DVR Unplugged

February 2, 2011

From New York City to Nevada, the heat is on teacher tenure.  Predictably, the Times quotes NEA President Dennis Van Roekel pushing back against the momentum.  However, in so doing, Van Roekel asks a great question: “Why aren’t governors standing up and saying, ‘In our state, we’ll devise a system where nobody will ever get into a classroom who isn’t competent’?”  (Nevermind that tenure is supposed to be a system that at least prevents incompetent teachers from continuing in the classroom).  Van Roekel is on point here.  Raising the bar for entry into the profession might not only weed out those ill-suited for teaching, it might also raise the status of teaching.

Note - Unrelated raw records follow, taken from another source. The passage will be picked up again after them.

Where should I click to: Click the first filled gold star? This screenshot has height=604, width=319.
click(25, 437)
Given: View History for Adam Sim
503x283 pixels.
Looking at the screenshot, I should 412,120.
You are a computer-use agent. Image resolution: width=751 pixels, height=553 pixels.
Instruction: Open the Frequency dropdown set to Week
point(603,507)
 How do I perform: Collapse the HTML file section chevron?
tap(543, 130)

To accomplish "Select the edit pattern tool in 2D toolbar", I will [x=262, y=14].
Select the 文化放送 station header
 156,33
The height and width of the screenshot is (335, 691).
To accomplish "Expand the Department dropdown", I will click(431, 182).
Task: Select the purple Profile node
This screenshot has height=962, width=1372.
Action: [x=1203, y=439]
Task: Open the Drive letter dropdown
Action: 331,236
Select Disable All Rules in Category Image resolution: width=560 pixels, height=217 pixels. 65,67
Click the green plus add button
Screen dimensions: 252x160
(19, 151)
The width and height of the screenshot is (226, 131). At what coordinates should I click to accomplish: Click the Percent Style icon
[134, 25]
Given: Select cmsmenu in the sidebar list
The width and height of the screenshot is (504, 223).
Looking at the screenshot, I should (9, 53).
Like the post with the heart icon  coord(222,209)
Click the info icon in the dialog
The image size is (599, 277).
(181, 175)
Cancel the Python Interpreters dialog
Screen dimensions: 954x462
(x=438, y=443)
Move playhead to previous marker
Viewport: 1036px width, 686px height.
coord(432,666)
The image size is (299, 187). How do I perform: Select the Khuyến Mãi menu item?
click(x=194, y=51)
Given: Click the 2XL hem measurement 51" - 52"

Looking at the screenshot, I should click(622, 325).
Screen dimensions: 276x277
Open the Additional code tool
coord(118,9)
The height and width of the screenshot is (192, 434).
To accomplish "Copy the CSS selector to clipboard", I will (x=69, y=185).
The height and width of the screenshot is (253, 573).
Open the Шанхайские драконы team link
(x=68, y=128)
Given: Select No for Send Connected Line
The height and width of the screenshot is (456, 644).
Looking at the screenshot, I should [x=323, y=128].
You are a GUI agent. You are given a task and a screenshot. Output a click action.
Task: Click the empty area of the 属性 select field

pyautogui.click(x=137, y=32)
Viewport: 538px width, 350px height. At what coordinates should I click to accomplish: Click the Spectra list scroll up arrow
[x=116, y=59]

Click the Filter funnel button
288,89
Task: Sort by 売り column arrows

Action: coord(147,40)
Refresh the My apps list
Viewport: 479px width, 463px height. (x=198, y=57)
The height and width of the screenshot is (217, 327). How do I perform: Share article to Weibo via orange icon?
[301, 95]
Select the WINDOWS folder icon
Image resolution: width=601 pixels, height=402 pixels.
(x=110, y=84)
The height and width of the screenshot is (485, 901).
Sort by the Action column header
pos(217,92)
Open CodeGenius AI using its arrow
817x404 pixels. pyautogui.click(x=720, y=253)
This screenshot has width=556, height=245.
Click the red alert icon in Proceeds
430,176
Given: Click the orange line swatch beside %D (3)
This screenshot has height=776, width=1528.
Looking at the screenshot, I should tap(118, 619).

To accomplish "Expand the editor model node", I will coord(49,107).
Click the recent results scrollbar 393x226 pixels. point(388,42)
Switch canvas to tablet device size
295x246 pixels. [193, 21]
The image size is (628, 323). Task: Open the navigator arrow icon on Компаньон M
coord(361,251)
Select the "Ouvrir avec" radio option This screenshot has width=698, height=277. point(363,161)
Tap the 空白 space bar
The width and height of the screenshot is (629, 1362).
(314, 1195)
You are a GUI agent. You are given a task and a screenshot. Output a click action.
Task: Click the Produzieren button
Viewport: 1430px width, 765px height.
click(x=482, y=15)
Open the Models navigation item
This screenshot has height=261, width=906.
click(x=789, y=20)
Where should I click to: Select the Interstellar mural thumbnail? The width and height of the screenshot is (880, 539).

The states have a vital role to play in ensuring that only effective teachers are completing teacher preparation programs and going on to enter the profession.  However, as a new policy brief from Education Sector points out, states have tried all kinds of tricks to avoid holding teacher preparation programs accountable, including by defining program quality as the percentage of program participants who pass the program’s entrance exam.  With such a checkered record, it’s unlikely that many states will build meaningful accountability systems without demands from other stakeholders.

The Ed Sector brief makes a strong case for the federal government to incentivize state action on teacher preparation.  However, pressure must also come from the preparation programs themselves advocating for a higher standard of performance.  In Washington, DC, and Baltimore, the Urban Teacher Center (UTC) is doing just that.  UTC is combining originally-crafted coursework with a year-long residency program and instituting multiple performance gateways to ensure that only aspiring teachers who have demonstrated effectiveness will receive certification and enter the classroom as teachers of record.  This fall, I visited with members of UTC’s inaugural cohort in Baltimore.  When asked why they chose UTC over the many other programs with lower exit requirements, participants were unequivocal: why would anyone want to enter teaching if you weren’t going to make a positive impact on students?

Capable teachers want to be held to a high standard.  Programs like UTC want to be held to a high standard, too.  If the NEA is doing more than deflecting attention from the tenure debate and is serious about filling its ranks with teachers who have demonstrated effectiveness, it might continue to press for states to raise the bar for entry into teaching.  That might not change the fate of tenure, but it would be the right thing for children.